### INSTRUCCIONES DE LA TAREA
Transcribe del fragmento sobre las decisiones homeopáticas, que aparece más abajo, el pasaje que va desde "Las cosas pequeñas" hasta "un mal momento.".

### FRAGMENTO CITADO

* * * * * * *

Nuestras vidas, por tanto, se componen de decisiones y transformaciones homeopáticas. La homeopatía es completamente inútil para curar enfermedades, pero provee, frente a la “conversión”, una buena metáfora para describir la normalidad y norbonidad de la existencia humana, y ello en la medida en que invierte el conocido adagio: “a grandes males grandes remedios”. La homeopatía, en efecto, nos sugiere más bien lo contrario, la idea de que a grandes males hay que oponer pequeños o pequeñísimos remedios, los cuales, a veces, como el famoso “recuerdo del agua”, no mantienen ya ninguna relación con el mal original. De hecho, nuestras decisiones homeopáticas discurren casi siempre completamente en paralelo al Destino de cuya entraña surgen. Es lo que en otro tiempo llamábamos “supersticiones” y “neurosis”: dos fenómenos casi indiferenciados que convergen en un gesto diminuto, concreto y reglado, que nos relaja de una tensión estructural, abstracta y gigantesca. Pondré un ejemplo negativo y otro positivo. El negativo: un hombre (o una mujer), abrumado por el paro y la pobreza, privado de todo poder y que acaba de escuchar una noticia realista y apocalíptica sobre el cambio climático, propina con alivio un bastonazo al perro que se acerca a lamerle la rodilla. El positivo: un hombre (o una mujer), abrumado por el paro y la pobreza, privado de todo poder y que acaba de escuchar una noticia realista y apocalíptica sobre el cambio climático, acude a la cama donde duerme su hijo de cuatro años (ahora que precisamente no hace frío) y lo arropa y le ahueca la almohada para protegerlo de todo mal.

Las cosas pequeñas no salvan, pero sostienen. Agarran. Por eso constituyen una garantía de supervivencia y un peligro. Miles de millones de personas haciendo gestos pequeños en paralelo a la Historia que trabaja contra ellos ofrece la imagen más tierna, esperanzadora y preocupante que cabe concebir en un mal momento.

¿Cuáles no lo son? ¿Cuáles no lo han sido? Porque no es ya el Destino sino la Historia la que preside, como un destino, nuestras vidas. Curiosamente, si la vida humana, la normala y la norbuena, está compuesta de decisiones homeopáticas sin “momentos de la verdad”, percibimos la Historia, en cambio, cada vez que bregamos en ella, como compuesta sólo de “momentos de la verdad” a cuya llamada sería irresponsable o criminal no responder. Pero ni la normalidad-norbonidad es puramente reproductiva u homeopática ni la Historia, ya totalmente absorbida en el capitalismo, es el camino de Damasco. Podemos percibir como un peligro la normalidad y norbonidad de los que, derribados del caballo, se sacuden el polvo y reemprenden a pie su monótono avatar. Pero podemos percibir como no menos peligrosa la concepción de la política que considera la Historia un permanente sobresalto de kayros de emergencia, frágiles, apremiantes y finalmente desperdiciados. Es como si no hubiera enlace posible entre la homeopatía humana, sin la cual la vida social no es posible, y la intervención en la Historia, sin la cual la salvación no es posible. Ahora bien, la única solución para la especie es que haya alguno: que el lujo –pues es un gesto innecesario y hermoso– de arropar a un niño cambie, y no sólo sostenga, el mundo y que cada kayros desperdiciado se funda con la vida y no se pierda para siempre.

* * * * * * *

### INFORMACIÓN REGISTRADA
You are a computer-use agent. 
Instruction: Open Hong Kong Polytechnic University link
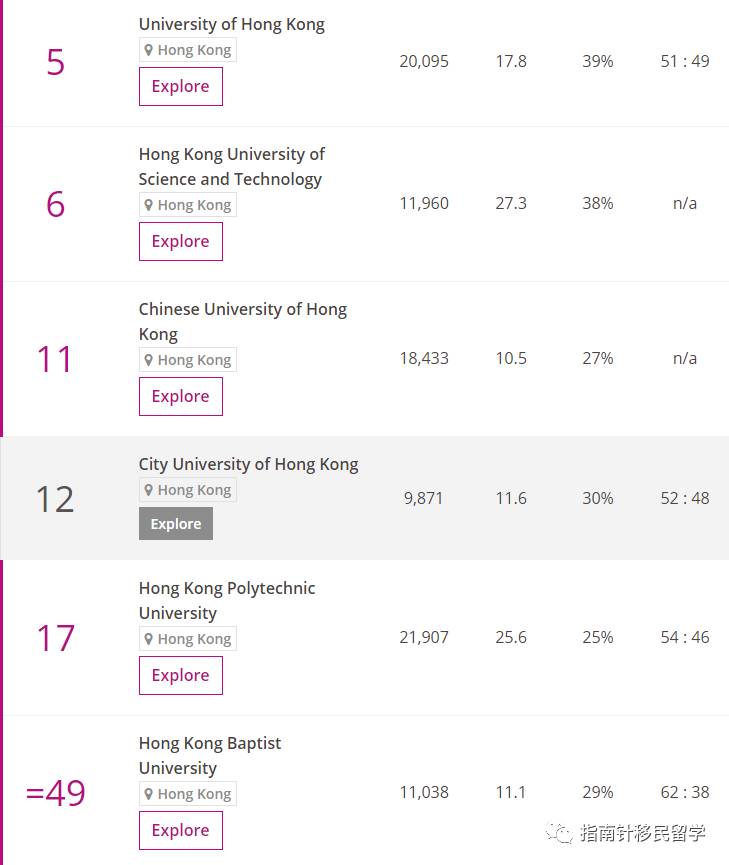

* * * * * * *

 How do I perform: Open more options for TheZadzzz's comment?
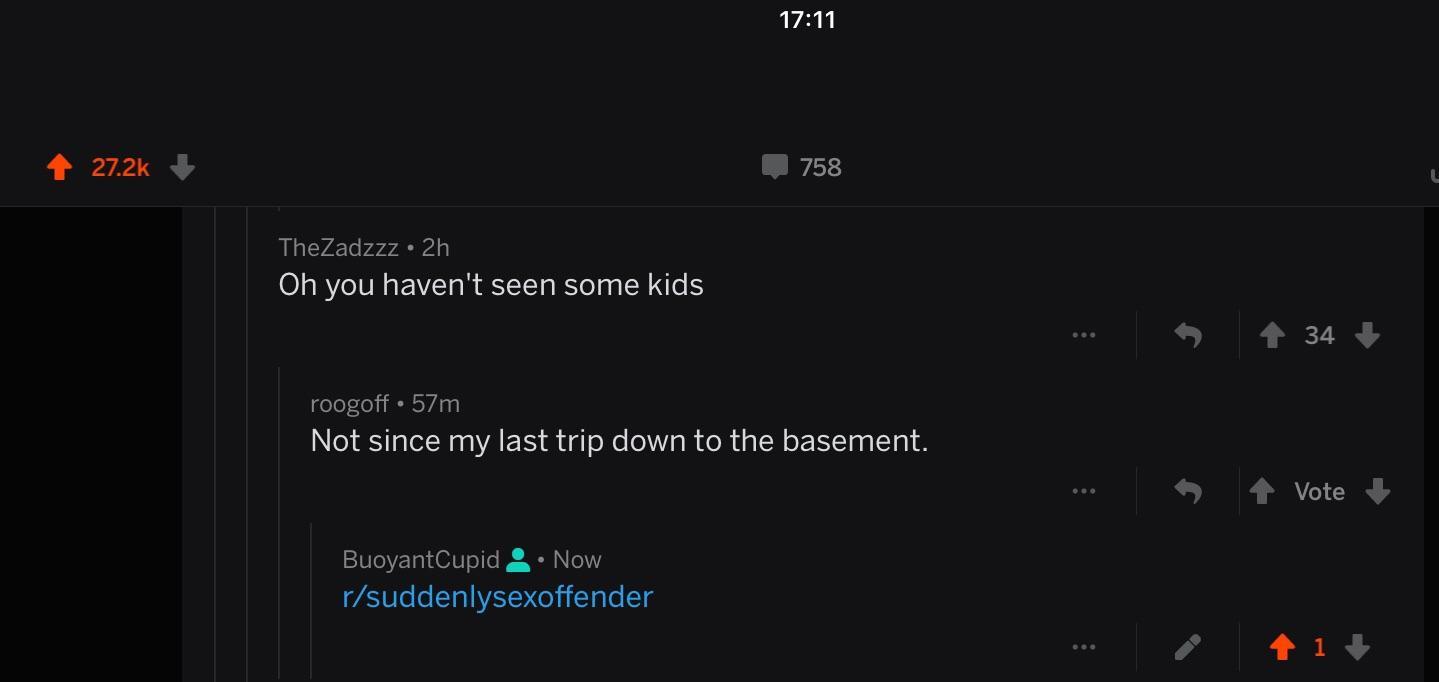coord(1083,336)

* * * * * * *

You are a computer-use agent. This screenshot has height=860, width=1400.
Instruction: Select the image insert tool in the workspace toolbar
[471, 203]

* * * * * * *

### RESPUESTA
Las cosas pequeñas no salvan, pero sostienen. Agarran. Por eso constituyen una garantía de supervivencia y un peligro. Miles de millones de personas haciendo gestos pequeños en paralelo a la Historia que trabaja contra ellos ofrece la imagen más tierna, esperanzadora y preocupante que cabe concebir en un mal momento.